Je ne connaissais rien de rien de la culture de travail. Je craignais l’inconnu; non seulement j’étais une nouvelle arrivante, mais je n’avais pas mis les pieds dans un bureau depuis plus de dix ans. Je m’étais jusque-là concentrée sur mes enfants, ce qui fait que mes interactions se résumaient pour l’essentiel à des discussions avec d’autres familles au parc ou à la piscine. Mais j’avais confiance en mes compétences comptables. Je suivais alors un programme CMA pour les professionnels formés à l’étranger, et je prenais quelques contrats de tenue de comptes et de conseil pour gagner en expérience au Canada. N’empêche, j’avais besoin qu’on me guide dans le dédale de conventions en usage sur le marché du travail. Qu’est-ce qui est considéré comme une tenue professionnelle acceptable? Comment trouver un emploi et aborder une entrevue? Jusqu’aux menus détails, je me questionnais. Quelle fermeté doit avoir une poignée de main? Pendant combien de temps maintenir le contact visuel en réunion?
Comment avez-vous surmonté cet obstacle?
J’ai posé toutes ces questions, et bien d’autres, à des professionnelles de ma région. Je voulais en apprendre plus sur l’étiquette au travail, et savoir comment les autres mères réussissaient à équilibrer travail et famille. Un jour, j’ai pris contact avec la vice-présidente du Bow Valley College, sans trop d’attentes. À ma grande surprise, elle était plus que ravie de m’aider. Elle a insisté sur l’importance d’une bonne organisation pour éviter que la vie privée ne déborde sur la vie professionnelle. (Elle m’a même recommandé des tenues sans repassage!) Mais ce que j’ai surtout retenu de nos échanges, c’est qu’il ne faut pas avoir peur de demander de l’accompagnement professionnel, parce qu’il y a fort à parier qu’on vous en offrira volontiers.
Pourquoi avoir choisi de devenir accompagnatrice à la réussite?
Quelques mois avant de devenir CMA, j’ai décroché le poste d’analyste financière au Bow Valley College, où travaillait ma première mentore. Je faisais partie du service des finances, mais j’avais soif d’élargir mes horizons. Un jour, j’ai accepté d’aider un collègue des services aux étudiants pour un projet d’envergure, et je suis restée dans l’équipe par la suite. J’aidais les étudiants à déterminer leurs objectifs de carrière et à se doter d’un plan pour les atteindre. Je reconnaissais dans leurs embûches celles-là mêmes qu’avaient rencontrées plusieurs immigrantes que j’avais côtoyées durant mon parcours CMA. Des femmes qui venaient ici pour démarrer leur entreprise ou pour gravir les échelons, mais qui, une fois installées, peinaient à y arriver.

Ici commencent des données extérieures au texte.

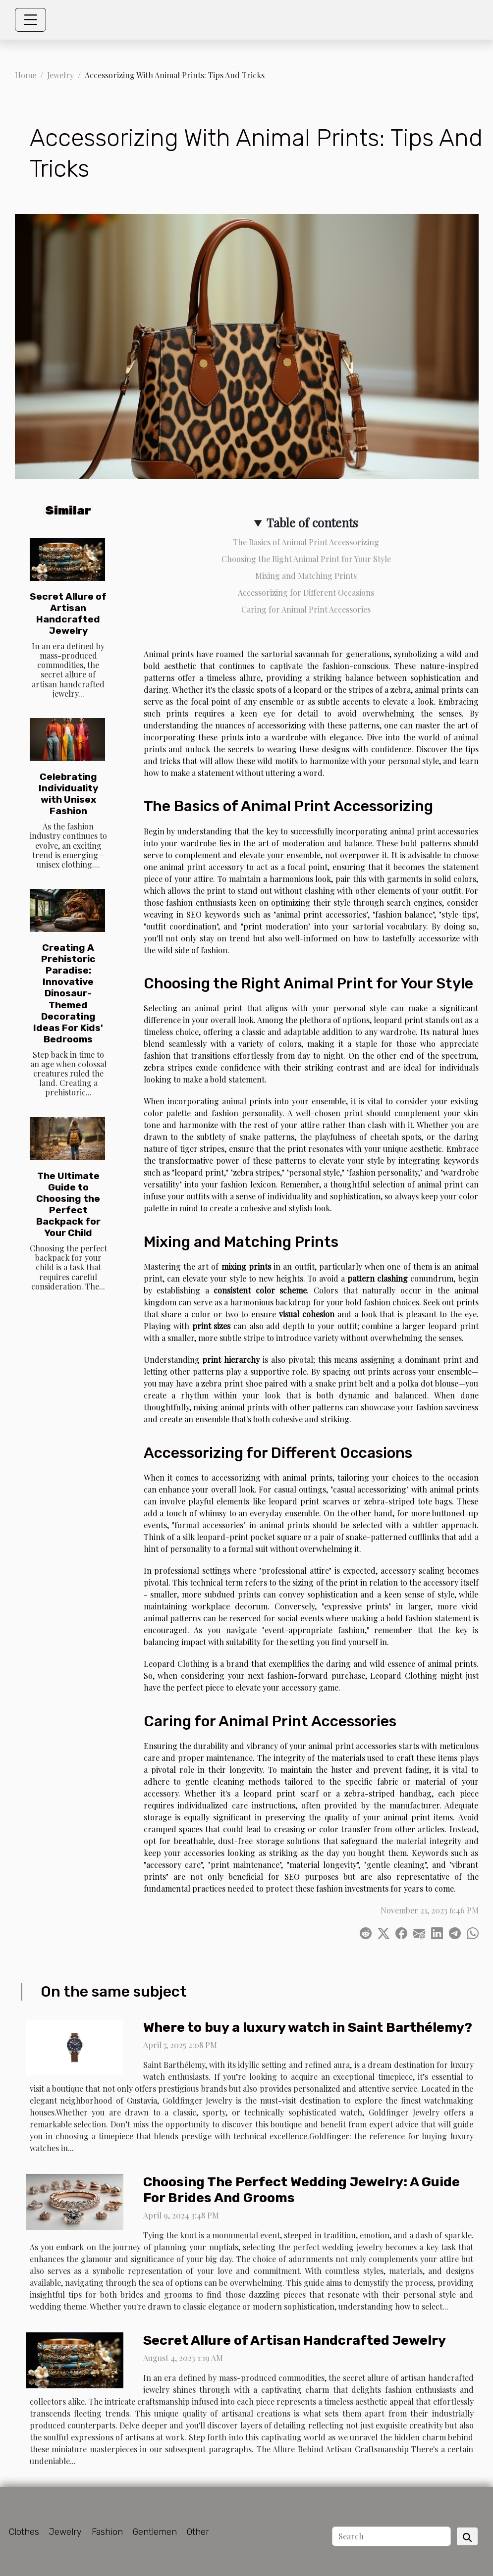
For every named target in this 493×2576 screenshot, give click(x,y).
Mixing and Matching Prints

M’ayant bâti une nouvelle vie deux fois plutôt qu’une – d’abord comme mère en Italie, puis comme CPA au Canada –, j’ai compris que je pouvais aider les autres à réaliser tout leur potentiel. Que ce soit avec mes propres enfants, des étudiants ou des immigrantes et des femmes des collectivités autochtones, noires et de couleur, j’étais douée pour pousser au dépassement. Fin 2021, j’ai décidé de concrétiser ma passion en fondant mon entreprise d’accompagnement à la réussite. Elle se nomme Yes2Amazing parce que j’ai la conviction que pour exceller, il faut d’abord dire oui aux occasions formidables et stimulantes qui se présentent!

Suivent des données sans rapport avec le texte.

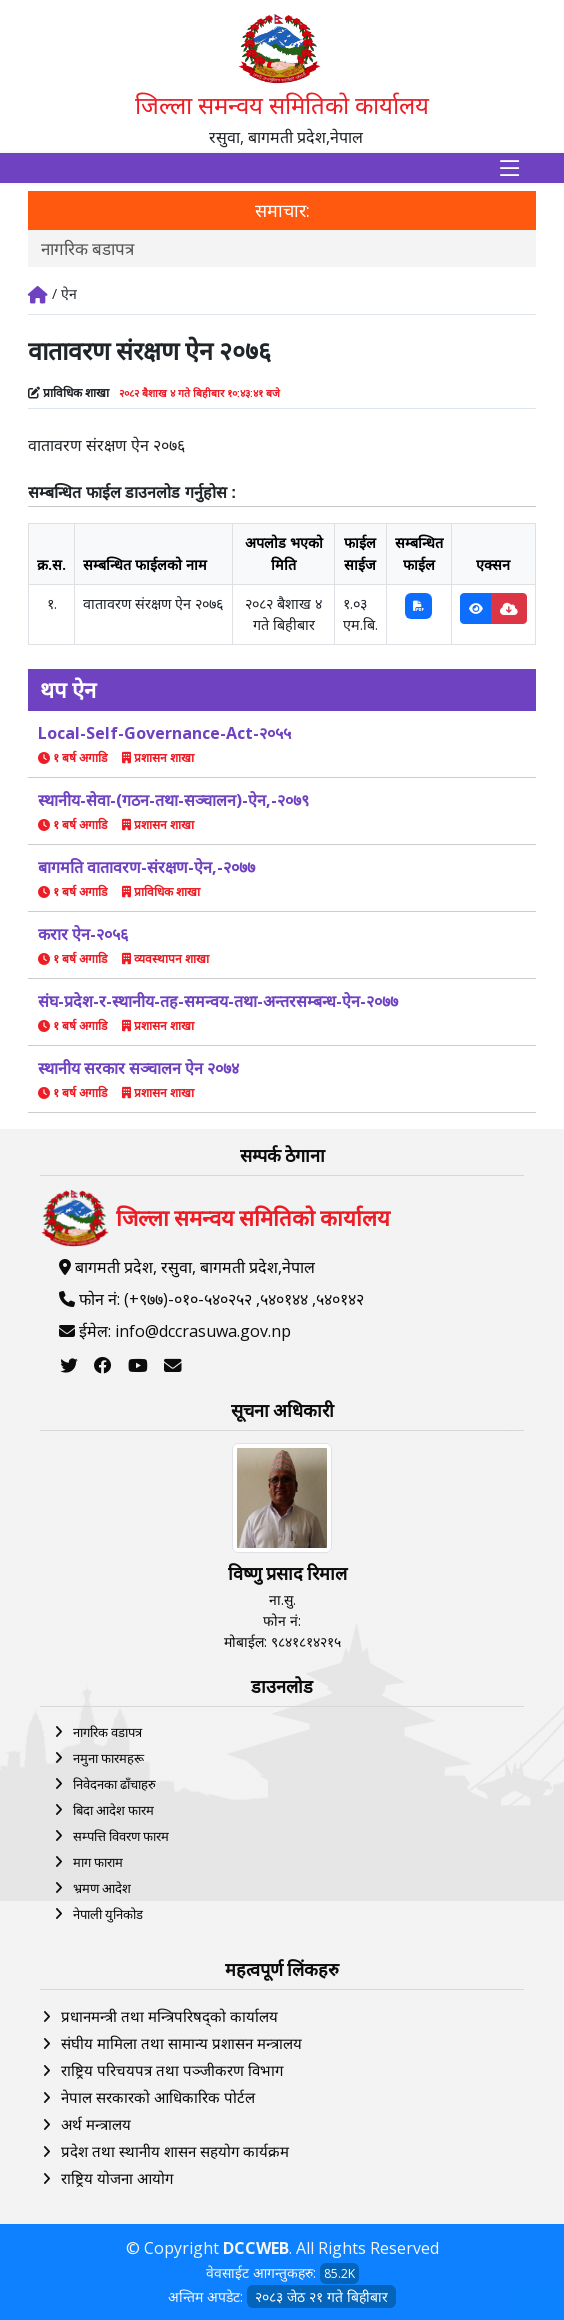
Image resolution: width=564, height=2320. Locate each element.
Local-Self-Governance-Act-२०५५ (164, 733)
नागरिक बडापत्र (87, 248)
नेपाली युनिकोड (108, 1914)
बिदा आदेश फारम (113, 1810)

D’après votre expérience, quel est le plus grand obstacle pour vos clientes?
J’ai appris l’anglais assez jeune, mais beaucoup de professionnelles immigrantes n’ont pas eu la même chance. Elles sont nombreuses à avoir été premières de classe et à s’être illustrées dans leur domaine avant d’arriver ici. Cela dit, à défaut de maîtriser l’anglais, elles ont du mal à atteindre le même niveau d’excellence au Canada. Cette barrière linguistique mine leur confiance et les fait douter de leurs compétences, parfois au point de développer le syndrome de l’imposteur. Des doutes qui sont autant de distractions et de freins à la communication au travail ou en entrevue.
Quelles approches utilisez-vous pour aider vos clientes à réussir au Canada?
Il est extrêmement frustrant de ne pas pouvoir communiquer ses forces et sa valeur à son employeur ou à ses collègues. C’est pourquoi je commence par cerner les forces de ma cliente et par l’aider à trouver la meilleure manière de les exprimer et d’en tirer parti. Ensuite, je parle d’intentionnalité : que ce soit dans le contexte d’une réunion, d’une entrevue ou d’une activité de réseautage, il est important de savoir ce qu’on apporte, et ce qu’on souhaite en tirer. Quand la langue est une barrière, on peut parvenir à communiquer même les idées les plus complexes en en distillant l’essentiel. Ce principe m’a d’ailleurs guidée dans la rédaction de mon livre, où j’utilise un langage simple et à la portée de tous.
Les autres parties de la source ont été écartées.